Chapter Seventeen (#litres_trial_promo)
Extract (#litres_trial_promo)
Copyright (#litres_trial_promo)
Chapter One (#ulink_15aa47d4-bd7b-5979-8921-16201cfdfbad)
Sunday, 18th June—1815
‘Limber up, fast as you can!’ Colonel Randall rode up to Major Bartlett and pointed to a spot to the rear. ‘We are heading to the ridge up yonder. You will recall we came in that way yesterday, past a place—what was it called?—Hougoumont. The French are massing their heavy cavalry between the château and the Charleroi road. Take up your position between the two infantry squares up there. And be quick about it!’
Major Bartlett kept his face impassive as he saluted. Quick? That was going to be a relative term given the sodden state of the ground.
‘Right, lads,’ he said, turning to his men. ‘You heard the Colonel. At the double!’
The speed at which they turned the gun carriages and started ploughing their way across the field had much more to do with the shells exploding all around them, spraying them with mud, than willingness to obey their commanding officer.

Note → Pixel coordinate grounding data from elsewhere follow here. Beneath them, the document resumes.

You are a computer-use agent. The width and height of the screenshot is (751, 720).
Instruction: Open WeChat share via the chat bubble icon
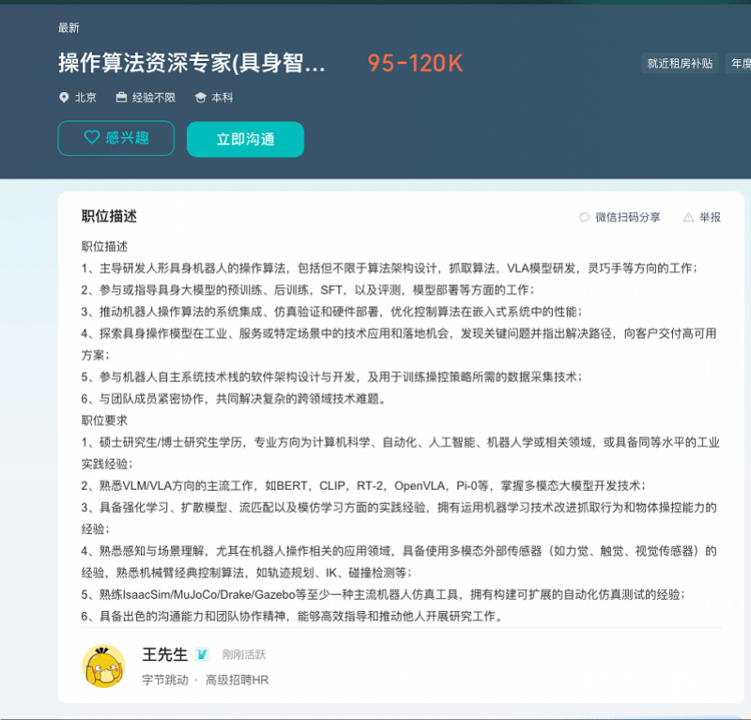(x=584, y=217)
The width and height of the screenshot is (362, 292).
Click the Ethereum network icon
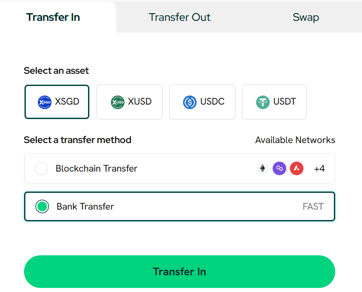[x=262, y=169]

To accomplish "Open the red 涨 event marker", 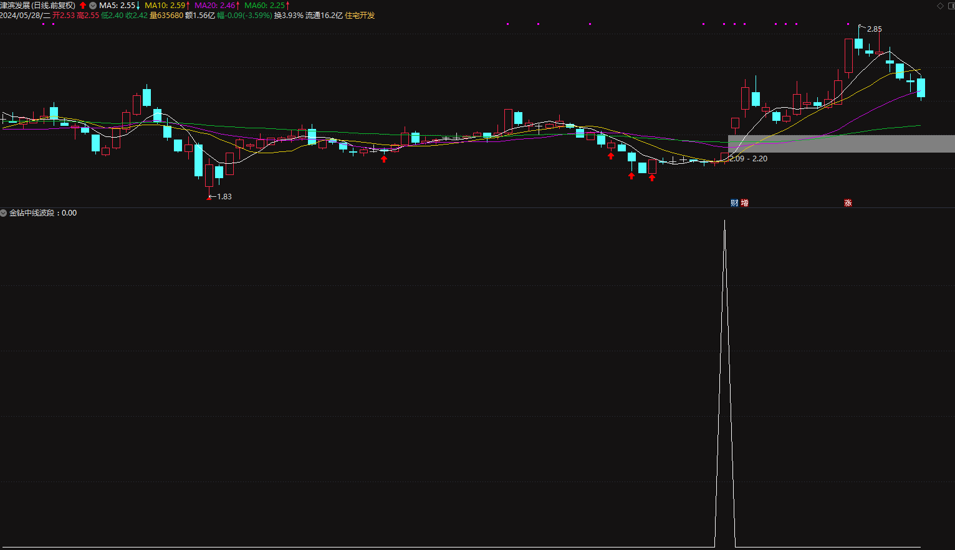I will point(848,203).
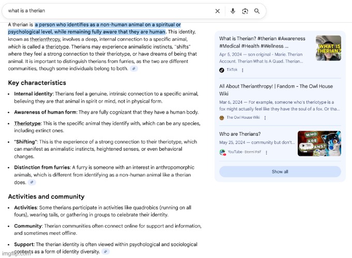Image resolution: width=352 pixels, height=258 pixels.
Task: Click inside the 'what is a therian' search field
Action: click(x=103, y=11)
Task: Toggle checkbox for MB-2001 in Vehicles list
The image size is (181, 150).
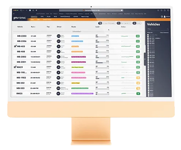Action: (x=148, y=42)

The sooner they got to higher ground, the sooner they could start inflicting some damage on the Frenchmen currently trying to blow them to kingdom come. Not that Major Bartlett had any complaints. He had a rather elastic attitude to obeying orders himself. In any other unit his tendency to interpret orders to suit himself would have got him up on a charge—indeed, had done so on several occasions. Only Colonel Randall had appreciated that his ability to think on his feet, rather than dumbly obeying orders, could be an advantage, taking him into his unit and giving him promotion.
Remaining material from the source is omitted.